Cruz won’t challenge Usain Bolt anytime soon. But good running technique is good running technique, regardless of the sport.
“Coming through the minor leagues, it’s not something that’s taught,” Darren O’Day said. “It should be, because it can lead to a lot of injuries. Obviously, it can make you faster. But it’s a tough thing to learn. It’s natural for you to take off running the way you’ve been running your whole life.”
In January, the Rangers brought Kyle O’Day to Dallas to educate six players (including All-Star Ian Kinsler) on how to improve their running style. Through the intensive workout sessions, O’Day identified three main problems with Cruz’s running style.
• He bent forward at the waist as he ran, putting unnecessary strain on his lower back and hamstrings.
• He allowed his legs to get stuck behind his body after pushing off, causing what O’Day describes as the “butt-kick effect.”
• He needed to strengthen his hips and hamstrings through targeted exercises and stretches.
“So we fixed his posture, got him to actually run instead of ‘butt-kick’ his way through runs, and slightly modified his strength training program,” Kyle O’Day wrote in an email this week. “All the work since then has been up to him. He’s clearly been putting in the necessary practice time because he looks quite a bit different than previous years.”
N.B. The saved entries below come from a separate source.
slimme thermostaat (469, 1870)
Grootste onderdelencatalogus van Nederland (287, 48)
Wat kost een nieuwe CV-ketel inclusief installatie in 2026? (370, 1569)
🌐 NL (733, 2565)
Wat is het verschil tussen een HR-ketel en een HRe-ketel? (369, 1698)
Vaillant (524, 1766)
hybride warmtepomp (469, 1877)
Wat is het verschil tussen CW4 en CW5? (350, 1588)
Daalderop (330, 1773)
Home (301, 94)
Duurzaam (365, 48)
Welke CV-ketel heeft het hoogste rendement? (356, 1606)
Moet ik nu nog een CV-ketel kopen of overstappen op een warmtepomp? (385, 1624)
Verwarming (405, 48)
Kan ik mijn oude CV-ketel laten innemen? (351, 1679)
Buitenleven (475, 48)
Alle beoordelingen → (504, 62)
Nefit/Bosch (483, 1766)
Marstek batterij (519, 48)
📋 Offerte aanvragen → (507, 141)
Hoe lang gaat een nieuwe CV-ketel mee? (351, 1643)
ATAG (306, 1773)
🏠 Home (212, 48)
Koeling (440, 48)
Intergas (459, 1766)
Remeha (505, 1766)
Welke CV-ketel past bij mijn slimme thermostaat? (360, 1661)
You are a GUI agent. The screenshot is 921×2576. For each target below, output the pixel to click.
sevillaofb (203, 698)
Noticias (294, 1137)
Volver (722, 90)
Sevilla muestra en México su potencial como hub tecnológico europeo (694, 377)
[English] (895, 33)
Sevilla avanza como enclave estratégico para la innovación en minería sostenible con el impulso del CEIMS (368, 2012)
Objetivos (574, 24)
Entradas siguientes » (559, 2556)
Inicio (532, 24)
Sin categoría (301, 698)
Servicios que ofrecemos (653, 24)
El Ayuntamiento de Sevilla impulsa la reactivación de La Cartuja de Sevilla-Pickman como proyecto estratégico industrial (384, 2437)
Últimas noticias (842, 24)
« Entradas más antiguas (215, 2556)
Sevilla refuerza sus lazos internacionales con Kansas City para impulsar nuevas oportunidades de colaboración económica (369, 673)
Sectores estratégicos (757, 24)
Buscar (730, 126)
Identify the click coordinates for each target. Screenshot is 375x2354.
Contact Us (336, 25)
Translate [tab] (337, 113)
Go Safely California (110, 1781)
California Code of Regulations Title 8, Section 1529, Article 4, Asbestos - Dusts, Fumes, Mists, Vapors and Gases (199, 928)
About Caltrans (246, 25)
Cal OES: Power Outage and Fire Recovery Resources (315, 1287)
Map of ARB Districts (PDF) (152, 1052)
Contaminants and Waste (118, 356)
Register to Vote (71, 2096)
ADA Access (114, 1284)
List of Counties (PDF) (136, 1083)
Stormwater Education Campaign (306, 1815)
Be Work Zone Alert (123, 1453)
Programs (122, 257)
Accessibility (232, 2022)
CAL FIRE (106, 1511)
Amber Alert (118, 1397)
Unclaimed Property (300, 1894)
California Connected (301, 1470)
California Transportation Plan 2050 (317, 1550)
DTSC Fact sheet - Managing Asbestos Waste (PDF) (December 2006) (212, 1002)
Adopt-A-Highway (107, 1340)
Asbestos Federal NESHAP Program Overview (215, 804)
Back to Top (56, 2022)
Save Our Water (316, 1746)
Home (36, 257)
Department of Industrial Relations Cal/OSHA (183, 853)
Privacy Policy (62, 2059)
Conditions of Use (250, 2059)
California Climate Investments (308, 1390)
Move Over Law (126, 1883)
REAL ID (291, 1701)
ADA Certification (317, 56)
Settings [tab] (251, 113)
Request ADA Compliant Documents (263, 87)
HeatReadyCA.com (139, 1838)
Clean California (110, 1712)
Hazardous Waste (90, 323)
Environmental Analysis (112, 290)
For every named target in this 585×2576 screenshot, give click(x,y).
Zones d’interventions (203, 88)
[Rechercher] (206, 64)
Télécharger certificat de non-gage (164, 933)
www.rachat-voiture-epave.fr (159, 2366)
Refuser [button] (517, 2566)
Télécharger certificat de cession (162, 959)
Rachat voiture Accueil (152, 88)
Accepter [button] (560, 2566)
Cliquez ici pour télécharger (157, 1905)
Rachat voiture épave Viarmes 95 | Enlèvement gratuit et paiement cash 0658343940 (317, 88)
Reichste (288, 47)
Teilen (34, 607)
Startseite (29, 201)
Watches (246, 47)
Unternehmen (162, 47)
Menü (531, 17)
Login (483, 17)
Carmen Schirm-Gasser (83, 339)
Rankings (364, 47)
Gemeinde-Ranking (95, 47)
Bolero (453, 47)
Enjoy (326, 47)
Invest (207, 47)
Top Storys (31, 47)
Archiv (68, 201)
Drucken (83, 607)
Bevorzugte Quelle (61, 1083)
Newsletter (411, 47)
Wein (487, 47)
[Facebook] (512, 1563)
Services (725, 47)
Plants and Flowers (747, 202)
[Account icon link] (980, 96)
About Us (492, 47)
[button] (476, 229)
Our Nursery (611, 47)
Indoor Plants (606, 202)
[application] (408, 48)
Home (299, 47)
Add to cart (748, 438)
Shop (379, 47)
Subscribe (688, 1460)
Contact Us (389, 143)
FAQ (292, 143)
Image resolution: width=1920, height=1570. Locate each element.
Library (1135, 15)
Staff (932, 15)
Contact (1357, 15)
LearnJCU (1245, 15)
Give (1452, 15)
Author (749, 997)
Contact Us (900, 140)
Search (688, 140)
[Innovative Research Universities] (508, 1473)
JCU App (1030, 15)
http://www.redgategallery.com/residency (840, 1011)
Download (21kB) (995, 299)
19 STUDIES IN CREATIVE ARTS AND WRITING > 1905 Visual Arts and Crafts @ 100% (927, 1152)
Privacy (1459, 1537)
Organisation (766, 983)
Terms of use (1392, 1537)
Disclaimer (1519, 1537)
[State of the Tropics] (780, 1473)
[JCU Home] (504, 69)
Most importantly, his hamstrings feel better.
“I’m straighter,” Cruz said this week. “I feel more normal. I’ve figured out the way I’m supposed to run. A little change made a huge difference. I don’t feel anything this year in my hamstrings. I figured it out.”
Good timing, too. The Rangers need his bat, now more than ever. And it takes two good hamstrings to hit a baseball 450 feet.